Symptoms: C-reactive protein increased, Chest pain, Chest X-ray normal, Echocardiogram normal, Electrocardiogram ST segment elevation, Headache, Myocarditis, Pyrexia, Tachycardia, Cardiac imaging procedure abnormal, Troponin T increased, Parasitic blood test negative, Ultrasound scan normal, Erythema migrans, Exposure via direct contact, Magnetic resonance imaging heart
Life Threatening? No
Birth Defect? No
Permanent Disability? No
Office Visit (V2.0)? No
ER or Office Visit (V1.0)? No
ER or ED Visit (V2.0)? No
Hospitalized? Yes, days: 3
Write-up: Patient is a previously healthy fully-vaccinated 12 yo presenting with fever and chest pain. He had fevers to 101-102 6/17-6/19 that were responsive to antipyretics, then the chest pain started 6/20 and has been constant 5/10 pain since. It is burning and located substernal/between the scapula. Activity/breathing doesn''t worsen the pain, but it is worst at night. He also reports a mild headache today that has since resolved. He went to his PCP today and had an EKG concerning for diffuse precordial ST elevations, so he was referred to the ED with concern for myo/pericarditis. Of note, Patient received a second dose of the Pfizer COVID vaccine on 6/11. He also travels every week and has removed ticks from himself that were unattached. No known bites and no rashes. He has not had any n/v/d, no abdominal pain, no cough/congestion/rhinorrhea, no syncope, no palpitations. In the ED, he was well-appearing but tachycardic to the 120s with otherwise normal vitals. He developed fever to Tmax 38.3 that improved with Motrin. On exam he had rash concerning for erythema migrans with multiple satellite lesions. He an EKG with ST elevations in the inferolateral leads. POC US did not show any pericardial effusion. Cardiology was consulted (see consult note) and recommended troponin, which was 1.08, and CRP, which was 7.52. CXR showed clear lungs and normal cardiac contours. Hospital Course: Patient was admitted for further workup and management of his perimyocarditis. Given his erythema migrans rash and positive history of recent multiple tick exposure, we were concerned about Lyme disease (Lyme antibody pending) and sent testing for co-infection (Anaplasma, Ehrlichiosis) with smear negative for Babesia. We treated him empirically with doxycycline (given antibiotic allergies) and his rash improved. We also considered myocarditis following COVID vaccination. He had serial EKG''s done which showed low-normal function, with EF=55.2%. He had serial troponins sent and they were downtrending at the time of discharge.
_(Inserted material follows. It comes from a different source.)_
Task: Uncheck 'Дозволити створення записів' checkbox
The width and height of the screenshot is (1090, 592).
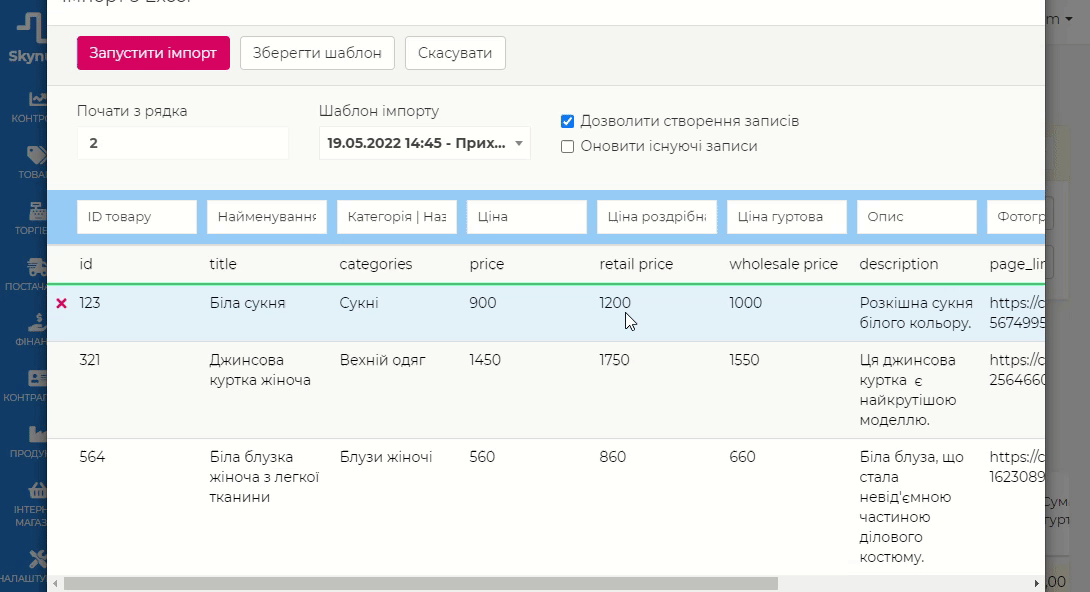Action: pos(567,122)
He had chest pain that improved with PRN ibuprofen. He did not require steroids or IVIG. Cardiac MRI was completed prior to discharge and showed normal function and an area of subepicardial LV myocardial late gadolinium enhancement. consistent with myocarditis. At the time of discharge, he had no chest pain, was eating and drinking normally, and family was in agreement with plan for close Cardiology and Infectious Disease follow-up.